Stored data entries:
* * *

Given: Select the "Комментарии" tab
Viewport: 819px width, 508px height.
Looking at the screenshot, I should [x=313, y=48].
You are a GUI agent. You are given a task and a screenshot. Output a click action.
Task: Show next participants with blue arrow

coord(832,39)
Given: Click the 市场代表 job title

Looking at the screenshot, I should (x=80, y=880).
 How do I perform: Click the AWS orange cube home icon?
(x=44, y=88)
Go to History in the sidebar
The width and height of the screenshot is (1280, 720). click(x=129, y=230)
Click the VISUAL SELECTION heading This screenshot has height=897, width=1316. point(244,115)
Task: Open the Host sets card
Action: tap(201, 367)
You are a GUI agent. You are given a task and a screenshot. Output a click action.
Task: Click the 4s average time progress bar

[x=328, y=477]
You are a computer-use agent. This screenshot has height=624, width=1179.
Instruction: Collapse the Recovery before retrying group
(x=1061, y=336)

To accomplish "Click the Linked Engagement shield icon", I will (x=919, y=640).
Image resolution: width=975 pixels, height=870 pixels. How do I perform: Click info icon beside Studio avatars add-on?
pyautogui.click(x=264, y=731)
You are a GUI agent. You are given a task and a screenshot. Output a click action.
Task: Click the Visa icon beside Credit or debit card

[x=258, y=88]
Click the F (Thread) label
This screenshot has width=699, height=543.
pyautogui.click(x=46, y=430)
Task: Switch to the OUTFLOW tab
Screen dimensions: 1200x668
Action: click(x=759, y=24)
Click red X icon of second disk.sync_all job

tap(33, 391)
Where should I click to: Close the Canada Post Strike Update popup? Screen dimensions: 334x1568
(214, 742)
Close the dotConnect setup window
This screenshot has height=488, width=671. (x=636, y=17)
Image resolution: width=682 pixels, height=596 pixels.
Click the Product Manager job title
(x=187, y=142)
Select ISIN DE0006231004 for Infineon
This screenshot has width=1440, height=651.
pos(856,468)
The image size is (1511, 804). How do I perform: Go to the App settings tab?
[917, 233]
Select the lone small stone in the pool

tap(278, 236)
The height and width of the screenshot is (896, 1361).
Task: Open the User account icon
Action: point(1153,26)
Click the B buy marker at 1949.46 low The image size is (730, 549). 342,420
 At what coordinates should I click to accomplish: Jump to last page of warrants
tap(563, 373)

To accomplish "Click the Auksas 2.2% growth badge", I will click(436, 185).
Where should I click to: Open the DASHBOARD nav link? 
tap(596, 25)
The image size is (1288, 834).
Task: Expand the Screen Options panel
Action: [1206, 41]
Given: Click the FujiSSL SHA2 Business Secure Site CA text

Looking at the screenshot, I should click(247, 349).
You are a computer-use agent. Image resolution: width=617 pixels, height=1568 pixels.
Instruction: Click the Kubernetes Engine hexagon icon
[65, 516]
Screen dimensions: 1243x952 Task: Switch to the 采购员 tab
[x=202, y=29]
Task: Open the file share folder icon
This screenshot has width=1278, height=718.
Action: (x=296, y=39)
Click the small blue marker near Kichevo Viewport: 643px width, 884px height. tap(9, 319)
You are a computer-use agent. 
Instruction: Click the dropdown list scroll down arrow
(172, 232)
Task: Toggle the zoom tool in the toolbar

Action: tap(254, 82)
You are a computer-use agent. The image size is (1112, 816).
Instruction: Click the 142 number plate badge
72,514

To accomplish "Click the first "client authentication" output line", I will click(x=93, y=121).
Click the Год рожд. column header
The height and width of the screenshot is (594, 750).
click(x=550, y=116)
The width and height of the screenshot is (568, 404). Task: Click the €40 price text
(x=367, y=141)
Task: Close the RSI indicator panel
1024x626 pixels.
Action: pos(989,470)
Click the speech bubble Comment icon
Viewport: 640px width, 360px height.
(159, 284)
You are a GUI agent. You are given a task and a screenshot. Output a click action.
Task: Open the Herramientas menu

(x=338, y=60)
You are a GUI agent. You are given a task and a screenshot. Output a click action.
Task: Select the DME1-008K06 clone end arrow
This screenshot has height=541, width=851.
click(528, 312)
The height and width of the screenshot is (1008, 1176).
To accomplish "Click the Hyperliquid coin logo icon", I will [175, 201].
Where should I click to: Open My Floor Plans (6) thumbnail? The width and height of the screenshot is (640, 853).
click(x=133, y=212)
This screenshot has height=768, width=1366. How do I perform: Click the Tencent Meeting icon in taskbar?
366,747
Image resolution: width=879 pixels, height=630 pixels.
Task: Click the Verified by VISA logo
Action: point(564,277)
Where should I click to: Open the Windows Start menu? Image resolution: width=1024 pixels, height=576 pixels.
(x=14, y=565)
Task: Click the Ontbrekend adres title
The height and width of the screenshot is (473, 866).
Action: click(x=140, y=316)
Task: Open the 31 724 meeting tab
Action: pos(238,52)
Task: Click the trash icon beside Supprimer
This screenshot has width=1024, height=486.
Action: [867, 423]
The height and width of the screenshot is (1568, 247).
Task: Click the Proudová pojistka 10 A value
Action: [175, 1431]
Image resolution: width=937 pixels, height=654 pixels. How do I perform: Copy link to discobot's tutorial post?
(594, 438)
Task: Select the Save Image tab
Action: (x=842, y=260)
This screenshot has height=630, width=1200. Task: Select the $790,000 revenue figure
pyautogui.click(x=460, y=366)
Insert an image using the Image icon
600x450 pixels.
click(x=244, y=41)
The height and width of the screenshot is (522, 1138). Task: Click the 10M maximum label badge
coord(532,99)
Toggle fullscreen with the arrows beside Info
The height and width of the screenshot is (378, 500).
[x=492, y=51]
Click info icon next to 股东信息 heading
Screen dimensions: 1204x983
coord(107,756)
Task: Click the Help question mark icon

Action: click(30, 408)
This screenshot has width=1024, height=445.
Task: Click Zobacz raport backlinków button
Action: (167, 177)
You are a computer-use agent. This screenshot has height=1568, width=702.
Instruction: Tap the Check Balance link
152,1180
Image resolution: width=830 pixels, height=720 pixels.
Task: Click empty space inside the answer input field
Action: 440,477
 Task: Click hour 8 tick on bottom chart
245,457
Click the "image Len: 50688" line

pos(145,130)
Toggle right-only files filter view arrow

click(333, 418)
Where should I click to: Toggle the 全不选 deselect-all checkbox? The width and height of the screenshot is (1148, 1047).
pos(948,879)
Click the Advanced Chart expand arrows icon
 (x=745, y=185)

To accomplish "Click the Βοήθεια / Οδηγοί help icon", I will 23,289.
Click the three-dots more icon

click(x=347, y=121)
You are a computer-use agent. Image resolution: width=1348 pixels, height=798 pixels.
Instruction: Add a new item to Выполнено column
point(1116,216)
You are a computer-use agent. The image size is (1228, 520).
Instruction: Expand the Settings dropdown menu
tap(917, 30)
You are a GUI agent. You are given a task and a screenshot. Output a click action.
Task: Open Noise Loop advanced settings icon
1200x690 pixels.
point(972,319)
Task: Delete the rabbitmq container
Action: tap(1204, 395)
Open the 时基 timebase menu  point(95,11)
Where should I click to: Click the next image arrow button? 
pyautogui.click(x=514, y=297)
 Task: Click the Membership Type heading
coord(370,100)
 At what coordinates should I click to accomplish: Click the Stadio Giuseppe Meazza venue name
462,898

* * *

■ **AIM OF THE EXERCISE**
Repeat exactly the lines starting at the line with "Click info icon next to 股东信息 heading" and ending with the final line of the entries. Include nothing else.

■ **ANSWER SPACE**
Click info icon next to 股东信息 heading
Screen dimensions: 1204x983
coord(107,756)
Task: Click the Help question mark icon

Action: click(30, 408)
This screenshot has width=1024, height=445.
Task: Click Zobacz raport backlinków button
Action: (167, 177)
You are a computer-use agent. This screenshot has height=1568, width=702.
Instruction: Tap the Check Balance link
152,1180
Image resolution: width=830 pixels, height=720 pixels.
Task: Click empty space inside the answer input field
Action: 440,477
 Task: Click hour 8 tick on bottom chart
245,457
Click the "image Len: 50688" line

pos(145,130)
Toggle right-only files filter view arrow

click(333, 418)
Where should I click to: Toggle the 全不选 deselect-all checkbox? The width and height of the screenshot is (1148, 1047).
pos(948,879)
Click the Advanced Chart expand arrows icon
 (x=745, y=185)

To accomplish "Click the Βοήθεια / Οδηγοί help icon", I will 23,289.
Click the three-dots more icon

click(x=347, y=121)
You are a computer-use agent. Image resolution: width=1348 pixels, height=798 pixels.
Instruction: Add a new item to Выполнено column
point(1116,216)
You are a computer-use agent. The image size is (1228, 520).
Instruction: Expand the Settings dropdown menu
tap(917, 30)
You are a GUI agent. You are given a task and a screenshot. Output a click action.
Task: Open Noise Loop advanced settings icon
1200x690 pixels.
point(972,319)
Task: Delete the rabbitmq container
Action: tap(1204, 395)
Open the 时基 timebase menu  point(95,11)
Where should I click to: Click the next image arrow button? 
pyautogui.click(x=514, y=297)
 Task: Click the Membership Type heading
coord(370,100)
 At what coordinates should I click to accomplish: Click the Stadio Giuseppe Meazza venue name
462,898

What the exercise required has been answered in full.